Il y a dans « Undercover » quelque chose d’une révérence silencieuse — comme un dernier regard vers ce qui fut. Troisième et dernier chapitre de la trilogie visuelle initiée par ZHURBA, ce titre marque non pas une fin brutale, mais un dépouillement. Ici, l’artiste ukrainienne désormais installée à Berlin ne cherche plus à retenir ni à réparer : elle documente le moment exact où l’on comprend que lâcher prise, c’est aussi se retrouver.
Sur une production élégamment épurée entre indie pop, néo soul et adult contemporary, ZHURBA pose une voix qui n’appelle plus de réponse. On est loin des envolées mélodramatiques — « Undercover » choisit la sobriété et la tension retenue. Les synthés créent un cocon mélancolique où chaque silence semble pesé, chaque note une épiphanie intime.
La réalisation du clip par ZHURBA elle-même renforce cette sensation de boucle refermée : une performance sobre, presque désarmante, où la vulnérabilité devient une forme de puissance. Plus qu’une rupture, « Undercover » célèbre le mouvement, l’élan vers l’après. Ce n’est pas un cri de colère ni une lamentation : c’est le calme qui suit la tempête, le souffle qu’on retient avant de franchir une porte et ne plus jamais revenir.

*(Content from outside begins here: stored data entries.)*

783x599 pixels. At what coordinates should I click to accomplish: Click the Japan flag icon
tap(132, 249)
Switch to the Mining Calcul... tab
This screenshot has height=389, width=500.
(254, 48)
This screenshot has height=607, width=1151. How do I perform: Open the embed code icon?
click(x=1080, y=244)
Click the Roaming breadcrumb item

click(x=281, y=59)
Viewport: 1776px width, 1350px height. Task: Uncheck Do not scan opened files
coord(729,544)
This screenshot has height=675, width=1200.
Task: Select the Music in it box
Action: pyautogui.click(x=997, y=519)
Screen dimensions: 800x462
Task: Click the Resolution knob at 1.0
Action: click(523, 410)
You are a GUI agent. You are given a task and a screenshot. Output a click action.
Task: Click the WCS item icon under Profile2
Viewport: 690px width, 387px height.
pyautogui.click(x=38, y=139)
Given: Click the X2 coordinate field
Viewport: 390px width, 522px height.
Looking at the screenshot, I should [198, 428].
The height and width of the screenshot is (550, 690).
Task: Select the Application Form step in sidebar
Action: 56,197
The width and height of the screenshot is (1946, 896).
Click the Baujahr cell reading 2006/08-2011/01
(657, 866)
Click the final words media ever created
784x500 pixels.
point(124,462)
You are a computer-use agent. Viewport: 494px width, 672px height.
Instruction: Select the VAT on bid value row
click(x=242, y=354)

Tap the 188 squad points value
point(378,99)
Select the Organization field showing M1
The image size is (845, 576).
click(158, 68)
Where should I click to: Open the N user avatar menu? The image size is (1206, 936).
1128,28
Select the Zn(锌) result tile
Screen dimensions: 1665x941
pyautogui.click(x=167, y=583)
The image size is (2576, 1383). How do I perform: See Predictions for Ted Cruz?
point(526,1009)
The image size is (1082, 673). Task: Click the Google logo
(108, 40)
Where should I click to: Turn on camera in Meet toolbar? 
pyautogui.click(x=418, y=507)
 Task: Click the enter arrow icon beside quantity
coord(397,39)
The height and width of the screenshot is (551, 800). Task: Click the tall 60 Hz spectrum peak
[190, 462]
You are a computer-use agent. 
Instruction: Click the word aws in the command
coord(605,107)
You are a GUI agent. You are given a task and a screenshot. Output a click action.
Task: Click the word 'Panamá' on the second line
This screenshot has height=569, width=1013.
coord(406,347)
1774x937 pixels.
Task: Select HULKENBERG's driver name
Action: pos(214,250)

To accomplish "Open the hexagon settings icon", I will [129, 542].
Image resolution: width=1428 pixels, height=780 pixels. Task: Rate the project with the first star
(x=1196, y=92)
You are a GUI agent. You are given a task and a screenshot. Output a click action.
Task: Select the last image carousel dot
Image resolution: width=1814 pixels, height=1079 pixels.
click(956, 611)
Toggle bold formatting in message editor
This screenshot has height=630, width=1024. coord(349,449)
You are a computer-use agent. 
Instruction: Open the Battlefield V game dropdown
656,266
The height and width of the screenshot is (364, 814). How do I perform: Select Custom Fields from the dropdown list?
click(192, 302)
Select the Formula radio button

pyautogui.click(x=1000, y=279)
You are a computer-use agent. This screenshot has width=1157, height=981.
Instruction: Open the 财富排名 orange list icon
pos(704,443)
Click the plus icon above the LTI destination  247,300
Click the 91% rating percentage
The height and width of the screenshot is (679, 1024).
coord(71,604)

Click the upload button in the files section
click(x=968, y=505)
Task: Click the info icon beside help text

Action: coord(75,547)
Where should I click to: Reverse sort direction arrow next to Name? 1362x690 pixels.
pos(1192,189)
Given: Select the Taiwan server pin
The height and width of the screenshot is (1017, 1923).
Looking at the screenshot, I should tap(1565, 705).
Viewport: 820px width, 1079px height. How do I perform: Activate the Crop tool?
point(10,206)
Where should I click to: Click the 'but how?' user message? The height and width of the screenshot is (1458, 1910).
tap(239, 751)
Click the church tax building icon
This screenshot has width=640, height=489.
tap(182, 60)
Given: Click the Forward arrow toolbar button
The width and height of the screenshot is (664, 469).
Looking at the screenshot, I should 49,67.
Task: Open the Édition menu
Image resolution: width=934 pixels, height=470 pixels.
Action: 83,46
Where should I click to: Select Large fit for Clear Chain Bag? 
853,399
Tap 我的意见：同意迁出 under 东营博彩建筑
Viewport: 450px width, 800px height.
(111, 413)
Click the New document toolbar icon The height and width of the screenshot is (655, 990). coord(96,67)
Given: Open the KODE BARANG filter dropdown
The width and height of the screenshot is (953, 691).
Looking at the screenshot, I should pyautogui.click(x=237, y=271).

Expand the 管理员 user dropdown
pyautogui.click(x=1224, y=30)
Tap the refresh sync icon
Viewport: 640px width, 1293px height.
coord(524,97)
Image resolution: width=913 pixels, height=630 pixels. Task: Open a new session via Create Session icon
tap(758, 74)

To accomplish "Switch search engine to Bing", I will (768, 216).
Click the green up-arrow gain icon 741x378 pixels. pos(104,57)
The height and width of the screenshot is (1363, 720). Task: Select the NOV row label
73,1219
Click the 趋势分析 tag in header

ZHURBA prouve ici qu’elle n’est pas simplement une chanteuse pop de plus, mais une conteuse de textures émotionnelles, une sculptrice de demi-teintes. Si son premier album à venir suit la densité émotionnelle de ce morceau, alors on tient là une voix rare, subtile, essentielle. « Undercover » n’est pas qu’un adieu : c’est un manifeste doux-amer pour celles et ceux qui apprennent à vivre avec les fantômes.